Nevertheless, he recognizes there are firefighters who need help with fitness and he has answers to achieve their goals.

Meyer went through a scientific, yet basic explanation of how the body work and how more calories taken in than burned results in weight gain and fewer calories taken in than burned results in weight loss.

Among the first steps in becoming a fit firefighter Meyer said is to determine the readiness of the individual.

“You have to decide you are ready to get fit,” Meyer said. “You’re ready if you are sick and tired of feeling sick and tired.”

There are many triggering points that help firefighters come to that conclusion, he said. It could be a trip to the doctor’s office that revealed unacceptable blood pressure of high cholesterol, he said.

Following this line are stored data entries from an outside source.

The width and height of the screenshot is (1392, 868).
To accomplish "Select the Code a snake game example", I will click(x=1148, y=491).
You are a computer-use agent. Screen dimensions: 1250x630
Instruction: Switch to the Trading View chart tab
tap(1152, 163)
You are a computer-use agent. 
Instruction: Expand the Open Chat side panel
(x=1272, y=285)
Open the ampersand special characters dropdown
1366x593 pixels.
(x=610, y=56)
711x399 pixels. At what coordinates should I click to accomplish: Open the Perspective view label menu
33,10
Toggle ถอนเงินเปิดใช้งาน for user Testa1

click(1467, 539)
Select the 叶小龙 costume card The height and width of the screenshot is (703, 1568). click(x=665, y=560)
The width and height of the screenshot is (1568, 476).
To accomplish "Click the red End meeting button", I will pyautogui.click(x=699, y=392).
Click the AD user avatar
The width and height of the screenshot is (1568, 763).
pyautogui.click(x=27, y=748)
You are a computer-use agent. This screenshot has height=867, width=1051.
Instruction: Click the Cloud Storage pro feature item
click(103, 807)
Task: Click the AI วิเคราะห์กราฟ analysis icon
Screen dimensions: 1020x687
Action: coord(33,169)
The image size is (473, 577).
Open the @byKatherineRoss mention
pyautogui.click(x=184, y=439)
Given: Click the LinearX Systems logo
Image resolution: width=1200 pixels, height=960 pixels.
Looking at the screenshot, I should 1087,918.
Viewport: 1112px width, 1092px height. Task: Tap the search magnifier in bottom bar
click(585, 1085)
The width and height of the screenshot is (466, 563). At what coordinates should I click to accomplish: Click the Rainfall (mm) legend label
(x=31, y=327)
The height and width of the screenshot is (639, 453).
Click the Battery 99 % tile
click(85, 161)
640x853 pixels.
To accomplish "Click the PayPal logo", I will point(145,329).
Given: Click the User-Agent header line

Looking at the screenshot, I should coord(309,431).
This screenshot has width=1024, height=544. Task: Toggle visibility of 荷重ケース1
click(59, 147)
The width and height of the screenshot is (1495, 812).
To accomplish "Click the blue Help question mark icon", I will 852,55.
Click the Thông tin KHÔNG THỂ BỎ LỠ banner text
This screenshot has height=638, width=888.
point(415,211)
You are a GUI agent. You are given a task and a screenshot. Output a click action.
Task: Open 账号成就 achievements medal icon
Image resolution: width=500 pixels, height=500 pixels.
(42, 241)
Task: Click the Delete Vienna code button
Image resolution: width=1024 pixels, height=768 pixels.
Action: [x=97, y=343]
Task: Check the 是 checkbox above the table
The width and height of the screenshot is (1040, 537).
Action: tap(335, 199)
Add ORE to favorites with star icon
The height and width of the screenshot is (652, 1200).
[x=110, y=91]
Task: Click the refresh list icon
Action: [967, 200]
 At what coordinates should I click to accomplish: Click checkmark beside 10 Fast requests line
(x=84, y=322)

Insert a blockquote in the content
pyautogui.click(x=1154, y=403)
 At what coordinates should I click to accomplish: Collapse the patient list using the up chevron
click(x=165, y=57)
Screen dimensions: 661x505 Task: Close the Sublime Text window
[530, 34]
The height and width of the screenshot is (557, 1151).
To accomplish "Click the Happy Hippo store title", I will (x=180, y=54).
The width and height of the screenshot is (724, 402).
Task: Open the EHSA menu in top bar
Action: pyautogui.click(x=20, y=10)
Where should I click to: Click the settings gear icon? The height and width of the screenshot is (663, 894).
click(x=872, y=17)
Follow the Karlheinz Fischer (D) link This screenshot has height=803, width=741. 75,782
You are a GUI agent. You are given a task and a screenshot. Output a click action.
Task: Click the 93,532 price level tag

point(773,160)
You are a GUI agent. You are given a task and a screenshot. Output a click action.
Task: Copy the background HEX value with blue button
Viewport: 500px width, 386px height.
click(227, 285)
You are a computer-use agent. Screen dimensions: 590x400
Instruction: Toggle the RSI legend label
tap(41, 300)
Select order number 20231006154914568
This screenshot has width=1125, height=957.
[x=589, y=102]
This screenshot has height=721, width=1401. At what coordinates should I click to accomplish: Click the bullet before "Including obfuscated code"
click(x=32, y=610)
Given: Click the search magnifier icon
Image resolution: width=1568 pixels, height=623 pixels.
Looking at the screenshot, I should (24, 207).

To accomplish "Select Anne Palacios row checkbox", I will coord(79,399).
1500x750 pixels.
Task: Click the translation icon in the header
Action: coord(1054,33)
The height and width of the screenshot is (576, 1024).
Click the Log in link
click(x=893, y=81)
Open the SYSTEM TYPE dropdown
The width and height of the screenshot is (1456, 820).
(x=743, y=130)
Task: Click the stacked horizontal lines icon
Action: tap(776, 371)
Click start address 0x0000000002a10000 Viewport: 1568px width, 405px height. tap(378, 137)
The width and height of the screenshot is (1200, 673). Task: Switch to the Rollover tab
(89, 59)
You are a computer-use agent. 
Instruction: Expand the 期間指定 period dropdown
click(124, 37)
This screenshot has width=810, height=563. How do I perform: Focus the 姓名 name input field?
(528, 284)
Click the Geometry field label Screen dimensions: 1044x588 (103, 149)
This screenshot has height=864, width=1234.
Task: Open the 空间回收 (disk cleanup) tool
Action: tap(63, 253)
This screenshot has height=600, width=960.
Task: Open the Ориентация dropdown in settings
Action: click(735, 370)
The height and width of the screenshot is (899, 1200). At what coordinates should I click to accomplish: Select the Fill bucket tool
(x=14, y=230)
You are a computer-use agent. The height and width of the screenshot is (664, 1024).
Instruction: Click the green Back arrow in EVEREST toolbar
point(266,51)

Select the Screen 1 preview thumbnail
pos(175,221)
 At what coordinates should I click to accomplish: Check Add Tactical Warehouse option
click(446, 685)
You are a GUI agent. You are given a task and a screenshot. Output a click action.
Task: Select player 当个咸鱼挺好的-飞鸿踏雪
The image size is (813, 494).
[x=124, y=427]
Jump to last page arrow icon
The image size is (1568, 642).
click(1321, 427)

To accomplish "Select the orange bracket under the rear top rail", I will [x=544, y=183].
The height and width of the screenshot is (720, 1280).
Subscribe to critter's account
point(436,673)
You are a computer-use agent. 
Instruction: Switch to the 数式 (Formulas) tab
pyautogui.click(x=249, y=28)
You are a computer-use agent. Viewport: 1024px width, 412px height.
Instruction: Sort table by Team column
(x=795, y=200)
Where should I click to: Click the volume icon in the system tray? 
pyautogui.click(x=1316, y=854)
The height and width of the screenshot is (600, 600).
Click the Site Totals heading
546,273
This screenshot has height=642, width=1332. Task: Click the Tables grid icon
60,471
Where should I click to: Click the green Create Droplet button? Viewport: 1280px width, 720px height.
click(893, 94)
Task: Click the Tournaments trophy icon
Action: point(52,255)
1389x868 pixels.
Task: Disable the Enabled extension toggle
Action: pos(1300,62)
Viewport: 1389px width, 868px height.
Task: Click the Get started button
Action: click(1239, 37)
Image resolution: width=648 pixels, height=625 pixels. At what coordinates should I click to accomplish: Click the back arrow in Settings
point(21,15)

“Or it could be a guy that’s 10 years older than you out worked you at a fire scene,” he said.

Next is to fill out a Physical Activity Readiness Questionnaire (PAR-Q) that determines an individual’s capacities and capabilities for exercise.

After that, Meyer said the firefighter should come up with three SMART goals which means specific, measurable, attainable, realistic, timed goals.

Meyers then said firefighters should determine exercise regiments that will help them attain their personal goals.

“A goal might be to lose 15 pounds,” Meyer said. “That’s realistic. Becoming an NFL linebacker probably isn’t.”

Getting started is a difficult thing and Meyer said if a firefighter can just go to the gym or workout area for 10 minutes three times a week, it’s better than nothing.

On the other end of the spectrum, Meyer said there are very real dangers of working out too much that can affect firefighters’ health and safety. Not to mention, too much working out while on duty can make firefighters physically spent when the “big one” hits.

That happened to Meyer recently. He said he and a bunch of his colleagues were doing an aggressive workout and exercise routine when a third-alarm building fire hit.

“We really felt it,” Meyer said. “We probably won’t be doing that again.”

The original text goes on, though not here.